Organização de SP firma parceria com a ONU para acolher estrangeiros LGBTQIA+

Por BRUNO LUCCA

SÃO PAULO, SP (FOLHAPRESS) - A venezuelana Ranyelis Acosta, 22, é só sorrisos. Mulher trans, ela vive há quatro anos em São Paulo e hoje mora no centro de acolhida da organização LGBTQIA+ Casarão Brasil, localizado na região de Interlagos, zona sul da capital.

O trabalho da ONG paulistana com imigrantes -são cerca de 30 atendidos atualmente- foi, no fim de dezembro, reconhecido pela OIM (Organização Internacional para as Migrações), da ONU (Organização das Nações Unidas), que assinou com o Casarão Brasil um acordo para fomentar o justo acolhimento a imigrantes e refugiados LGBT+.

Por meio das ações que serão promovidas em conjunto, a comunidade imigrante terá oportunidades de educação e, principalmente, de inserção no mercado de trabalho.

Ranyelis diz que deixou seu país natal em busca de mais dignidade, mas chegar ao Brasil não foi tarefa fácil. Natural de Caracas, ela enfrentou em 2019 uma viagem de mais de uma semana para entrar no estado de Roraima. O trajeto foi percorrido com auxílio de várias caronas.

A jovem estava sozinha e, afirma, de certa maneira sempre esteve. Abandonada pelos pais biológicos na infância, Ranyelis foi agregada a uma família de 28 irmãos. E apesar de estar entre muitos, conta que nunca foi muito próxima deles por se sentir e ser vista de maneira diferente.

Na adolescência, Ranyelis se entendeu como um homem gay. Ao contar para a família, houve divisão. O pai ficou resignado; a mãe, consternada. As irmãs seguiram o pai; os irmãos, a mãe. Não houve tempo para digestão. Poucos meses depois, anunciou ser uma mulher trans. E a família seguiu em desarmonia.

O processo de afirmação de gênero não foi fácil para Ranyelis. "Eu andava na rua e era chamada de marica ou coisa pior. As pessoas me encaravam e até corriam atrás de mim. A Venezuela é um paraíso para homofóbicos."

● **DADOS APRESENTADOS**

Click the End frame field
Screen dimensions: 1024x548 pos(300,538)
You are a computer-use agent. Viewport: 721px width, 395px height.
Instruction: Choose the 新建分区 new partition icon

● **ENUNCIADO DA TAREFA**
Indique se cada afirmação a seguir está de acordo com a reportagem, respondendo sim ou não e citando entre aspas o trecho dela que decide. 1. Ranyelis Acosta vive há quatro anos em São Paulo. 2. A viagem de Caracas até Roraima foi feita de ônibus. 3. Quando a família se dividiu, as irmãs ficaram do lado da mãe.

● **RESULTADO DA TAREFA**
1. Sim: "ela vive há quatro anos em São Paulo".
2. Não: "O trajeto foi percorrido com auxílio de várias caronas."
3. Não: "As irmãs seguiram o pai; os irmãos, a mãe."